After high school, she attended UBC then took a job as legislative intern at the ministry of finance. She was set for a secure bureaucratic career, but she was restless. “I looked at my future and it was law school or journalism. I asked myself, ‘What scares me more?’ and it was journalism. So that’s what I went for.”

She pursued a Master of Arts degree in journalism at the University of Western Ontario, eventually working at CBC as a producer. But she found found journalism “an inch deep and a mile wide. It was difficult just to be crunching it out, even at CBC where they are known for being more in depth,” she recalls.

Wanting to make a difference, she returned to the public sector and in the intervening years, Holt was part of some landmark shifts in public policy. As a communications cabinet advisor with the Yukon government in the late 80s and early 90s, she played a key communications role leading up to a historic land-claim settlement, a recognition of the role, leadership and rights of the First Nations.

She returned to B.C. in 1992 as assistant deputy minister in the premier’s office during the NDP administration, which was undergoing a sea change in the philosophy of welfare and work. There, she played a key role negotiating the performance-based contracts between the B.C. government and the private-sector firms set to deliver the new welfare-to-work programs. 

In 1998 she founded Sage Group Management Consultants with Doug Allen. Together they handled major clients from IBM to SNC-Lavalin to Translink, with Holt heading up the company for seven years on her own as Allen went on to C-suite roles at Translink and later ICBC where he is now CEO.

“I think the most important dynamic to establish is to remove that ‘us and them’ concept and realize everybody wants the same thing — a safe community” — Catherine Holt. Photograph by Darryl Lecorre.

Tell it like it is

Two years and two months after Holt became CEO of the Victoria Chamber, and almost 10 months after becoming chair of BC Transit, she sat down for a Douglas interview in the boardroom of the Chamber’s Fort Street office. The interview went overtime; Holt doesn’t talk in soundbites. Her answers are complete, reflecting a big-picture view, augmented by an ability to zero in on the smallest details.

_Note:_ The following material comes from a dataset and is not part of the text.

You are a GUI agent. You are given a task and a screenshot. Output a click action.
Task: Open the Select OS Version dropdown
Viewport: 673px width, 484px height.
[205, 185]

Two weeks after our interview, she would host federal Finance Minister Bill Morneau and 15 Island business stakeholders in the same boardroom. How did that go? Her answer is quintessential Holt — honest, human and tinged with humour.

“Bill Morneau is Toronto-smooth,” she says. “I lived in Toronto, and there’s this type of Toronto professional and Bill is it: sophisticated, educated, orderly and a little
on the bland side.”

But, she says, Morneau turned out to be a good listener who was keen to hear what local businesses were dealing with — and that’s something that occupies Catherine Holt’s time and mind every day as Chamber CEO.

What is the biggest issue Chamber members are grappling with right now?

Attracting and retaining employees is the toughest thing they face. So then you have to break that down and ask why, and that’s where you get into what it is about Victoria we have to improve — and what do we risk if we don’t make the changes.   

First, we have to be open to immigration, because we’re not creating enough people. We’re a country of immigrants, and I think Canada does pretty well with that concept compared to some other countries down the road … One of our best sources of immigrants at the moment is foreign students … They get screened before they arrive, stay with families here, become accustomed to Canadian culture and English language skills, and then, ideally, they’re ready to enter the workforce. But we have an unfortunate situation where we don’t have a great transition [to the workforce] so it would be ideal if universities could extend co-op and work-placement programs, and if the government would fund universities to take another step …

There’s a lot of talk lately that people, even those with decent jobs, can’t afford to live and work here, and raise families here.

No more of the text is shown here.